====== Einträge zur Aufgabe

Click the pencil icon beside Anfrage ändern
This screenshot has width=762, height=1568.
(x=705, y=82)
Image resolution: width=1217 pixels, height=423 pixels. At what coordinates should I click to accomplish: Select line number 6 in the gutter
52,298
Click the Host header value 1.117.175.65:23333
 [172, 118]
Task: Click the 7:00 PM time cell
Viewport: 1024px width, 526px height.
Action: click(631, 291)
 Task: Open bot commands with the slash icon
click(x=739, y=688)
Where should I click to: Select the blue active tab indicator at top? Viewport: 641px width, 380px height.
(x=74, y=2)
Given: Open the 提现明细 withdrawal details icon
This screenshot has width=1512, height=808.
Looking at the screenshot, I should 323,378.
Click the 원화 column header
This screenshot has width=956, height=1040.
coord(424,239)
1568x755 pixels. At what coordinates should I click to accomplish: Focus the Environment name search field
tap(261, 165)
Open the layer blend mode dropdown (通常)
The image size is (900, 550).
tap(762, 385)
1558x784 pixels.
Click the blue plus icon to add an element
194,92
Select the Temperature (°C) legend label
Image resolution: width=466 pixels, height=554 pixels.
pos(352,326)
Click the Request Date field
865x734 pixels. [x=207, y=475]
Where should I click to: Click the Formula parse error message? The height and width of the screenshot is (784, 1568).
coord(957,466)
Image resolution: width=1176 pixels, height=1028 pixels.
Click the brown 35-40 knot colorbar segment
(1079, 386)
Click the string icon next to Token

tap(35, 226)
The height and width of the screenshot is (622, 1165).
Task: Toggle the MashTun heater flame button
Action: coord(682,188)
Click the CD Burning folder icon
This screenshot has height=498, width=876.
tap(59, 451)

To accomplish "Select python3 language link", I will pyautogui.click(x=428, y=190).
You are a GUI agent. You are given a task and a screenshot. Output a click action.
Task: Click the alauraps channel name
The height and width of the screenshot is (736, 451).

============

Zu erledigen » Gib die Einträge oben bitte noch einmal vollständig wieder und tausche dabei überall „Viewport“ gegen „Window“; alles andere bleibt unverändert.

Ausgabe »
Click the pencil icon beside Anfrage ändern
This screenshot has width=762, height=1568.
(x=705, y=82)
Image resolution: width=1217 pixels, height=423 pixels. At what coordinates should I click to accomplish: Select line number 6 in the gutter
52,298
Click the Host header value 1.117.175.65:23333
 [172, 118]
Task: Click the 7:00 PM time cell
Window: 1024px width, 526px height.
Action: click(631, 291)
 Task: Open bot commands with the slash icon
click(x=739, y=688)
Where should I click to: Select the blue active tab indicator at top? Window: 641px width, 380px height.
(x=74, y=2)
Given: Open the 提现明细 withdrawal details icon
This screenshot has width=1512, height=808.
Looking at the screenshot, I should 323,378.
Click the 원화 column header
This screenshot has width=956, height=1040.
coord(424,239)
1568x755 pixels. At what coordinates should I click to accomplish: Focus the Environment name search field
tap(261, 165)
Open the layer blend mode dropdown (通常)
The image size is (900, 550).
tap(762, 385)
1558x784 pixels.
Click the blue plus icon to add an element
194,92
Select the Temperature (°C) legend label
Image resolution: width=466 pixels, height=554 pixels.
pos(352,326)
Click the Request Date field
865x734 pixels. [x=207, y=475]
Where should I click to: Click the Formula parse error message? The height and width of the screenshot is (784, 1568).
coord(957,466)
Image resolution: width=1176 pixels, height=1028 pixels.
Click the brown 35-40 knot colorbar segment
(1079, 386)
Click the string icon next to Token

tap(35, 226)
The height and width of the screenshot is (622, 1165).
Task: Toggle the MashTun heater flame button
Action: coord(682,188)
Click the CD Burning folder icon
This screenshot has height=498, width=876.
tap(59, 451)

To accomplish "Select python3 language link", I will pyautogui.click(x=428, y=190).
You are a GUI agent. You are given a task and a screenshot. Output a click action.
Task: Click the alauraps channel name
The height and width of the screenshot is (736, 451).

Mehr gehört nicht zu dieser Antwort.